Andaç Hongur,Sefa Mutlu
27 Février 2016•Mise à jour: 29 Février 2016
AA - Istanbul (Turquie) - Nur Gülsoy
Le peuple turc ne soutient plus les sympathisants de l'organisation terroriste PKK déguisés en députés au Parlement, a déclaré le président de la République turque, Recep Tayyip Erdogan.
Le chef d'Etat s'est exprimé, samedi, lors de la 37e Assemblée générale de la Fondation Ensar, à Istanbul.
Saluant les opérations de lutte anti-terroriste menées dans le sud-est de la Turquie, le président a déclaré: "Le peuple ne soutient plus les sympathisants du PKK déguisés en députés au Parlement. Les gens s'impatientent et demandent des comptes aux députés pour lesquels ils avaient voté, les députés qui se sont inscrits comme milice dans cette organisation terroriste. Ils leur demanderont des comptes pour avoir agi comme des kamikazes politiques."
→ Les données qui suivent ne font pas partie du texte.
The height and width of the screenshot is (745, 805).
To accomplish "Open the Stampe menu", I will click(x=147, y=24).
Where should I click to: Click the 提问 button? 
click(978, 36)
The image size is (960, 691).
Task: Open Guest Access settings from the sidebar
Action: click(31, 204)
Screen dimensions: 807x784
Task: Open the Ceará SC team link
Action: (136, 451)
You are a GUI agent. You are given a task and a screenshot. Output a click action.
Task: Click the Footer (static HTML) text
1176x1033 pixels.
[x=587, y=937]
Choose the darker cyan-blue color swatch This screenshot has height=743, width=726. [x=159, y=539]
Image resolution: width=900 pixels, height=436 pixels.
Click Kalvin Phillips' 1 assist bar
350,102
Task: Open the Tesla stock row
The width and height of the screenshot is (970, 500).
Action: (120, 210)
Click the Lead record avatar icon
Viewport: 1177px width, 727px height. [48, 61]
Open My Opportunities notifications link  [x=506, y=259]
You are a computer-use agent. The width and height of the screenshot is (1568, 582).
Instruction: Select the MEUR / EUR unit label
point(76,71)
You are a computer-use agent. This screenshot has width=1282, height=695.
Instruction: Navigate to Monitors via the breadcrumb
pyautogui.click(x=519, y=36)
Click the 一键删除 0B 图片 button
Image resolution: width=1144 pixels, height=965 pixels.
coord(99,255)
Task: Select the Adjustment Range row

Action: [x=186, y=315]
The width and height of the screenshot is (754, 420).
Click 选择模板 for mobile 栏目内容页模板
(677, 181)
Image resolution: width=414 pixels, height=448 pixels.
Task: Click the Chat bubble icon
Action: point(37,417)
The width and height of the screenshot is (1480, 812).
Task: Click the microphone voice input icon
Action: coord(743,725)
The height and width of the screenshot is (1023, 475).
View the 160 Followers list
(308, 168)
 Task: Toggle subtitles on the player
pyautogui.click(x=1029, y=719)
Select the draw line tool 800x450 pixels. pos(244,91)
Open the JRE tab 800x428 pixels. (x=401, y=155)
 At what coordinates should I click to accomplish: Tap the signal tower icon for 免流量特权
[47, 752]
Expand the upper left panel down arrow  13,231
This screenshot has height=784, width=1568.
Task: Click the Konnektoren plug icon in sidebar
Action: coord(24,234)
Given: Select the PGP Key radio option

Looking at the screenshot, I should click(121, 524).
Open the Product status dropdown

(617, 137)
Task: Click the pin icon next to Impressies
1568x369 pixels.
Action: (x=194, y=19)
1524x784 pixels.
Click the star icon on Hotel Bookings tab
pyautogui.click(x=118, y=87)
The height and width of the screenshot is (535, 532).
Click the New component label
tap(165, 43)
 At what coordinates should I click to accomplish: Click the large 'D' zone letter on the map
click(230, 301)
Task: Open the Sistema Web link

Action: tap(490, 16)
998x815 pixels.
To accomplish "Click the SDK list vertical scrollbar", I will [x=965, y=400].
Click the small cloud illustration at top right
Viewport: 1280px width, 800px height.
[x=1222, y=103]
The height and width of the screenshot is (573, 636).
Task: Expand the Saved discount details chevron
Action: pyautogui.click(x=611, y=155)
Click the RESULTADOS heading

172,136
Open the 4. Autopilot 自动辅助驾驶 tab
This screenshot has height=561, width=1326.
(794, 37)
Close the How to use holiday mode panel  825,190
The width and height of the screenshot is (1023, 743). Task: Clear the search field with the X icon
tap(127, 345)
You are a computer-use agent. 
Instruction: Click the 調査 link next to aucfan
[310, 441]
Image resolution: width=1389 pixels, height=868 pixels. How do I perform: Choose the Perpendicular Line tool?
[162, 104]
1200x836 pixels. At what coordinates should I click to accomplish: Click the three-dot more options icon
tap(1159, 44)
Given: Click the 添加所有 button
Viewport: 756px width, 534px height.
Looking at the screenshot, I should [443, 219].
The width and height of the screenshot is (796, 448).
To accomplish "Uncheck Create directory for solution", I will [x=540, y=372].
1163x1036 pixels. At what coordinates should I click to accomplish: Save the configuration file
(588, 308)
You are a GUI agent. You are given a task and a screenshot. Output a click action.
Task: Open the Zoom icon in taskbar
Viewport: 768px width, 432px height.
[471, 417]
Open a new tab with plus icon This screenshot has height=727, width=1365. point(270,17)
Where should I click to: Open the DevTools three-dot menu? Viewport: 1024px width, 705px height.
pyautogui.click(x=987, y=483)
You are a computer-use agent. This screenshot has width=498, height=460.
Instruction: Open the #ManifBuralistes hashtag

Le président turc a rendu hommage à l'ancien Premier ministre turc, le professeur Necmettin Erbakan, décédé en 2011, qui avait "dédié sa vie au développement de la Turquie à travers l'appropriation des valeurs nationales et morales."
Necmettin Erbakan est l'un des acteurs du processus de 28 février 1997 en Turquie.
Cette période est baptisée coup d'Etat "post-moderne", faisant référence à la décision en 18 points prise par le Conseil de sécurité nationale contre la réaction politique. Le Parti de la Prospérité de Necmettin Erbakan avait été dissous et des dirigeants, dont Erbakan, avaient été interdits de tout exercice de la politique pendant une période de cinq ans.
Ce processus a provoqué le licenciement de milliers de gens, particulièrement, les femmes voilées et des étudiants ont dû quitter l'université. Quinze ans plus tard, ce processus a fait l'objet d'un procès.
La première audience du procès a eu lieu le 2 septembre 2013. Cent trois suspects étaient accusés de "coopération pour renverser par la force le gouvernement de la République de Turquie". Le procès se poursuit toujours.
Pour sa part, Erdogan a rappelé avoir déclaré, à l'époque où il était Premier ministre, "souhaiter élever une génération religieuse": "Certains sont devenus fous. C'était mon objectif au poste de Premier ministre, mais cela ne signifie pas que nous ne mettons pas au service de ce ceux qui ne sont pas religieux. Nous avons fourni des services à tout le monde dans ce pays, y compris ceux qui nous ont insultés".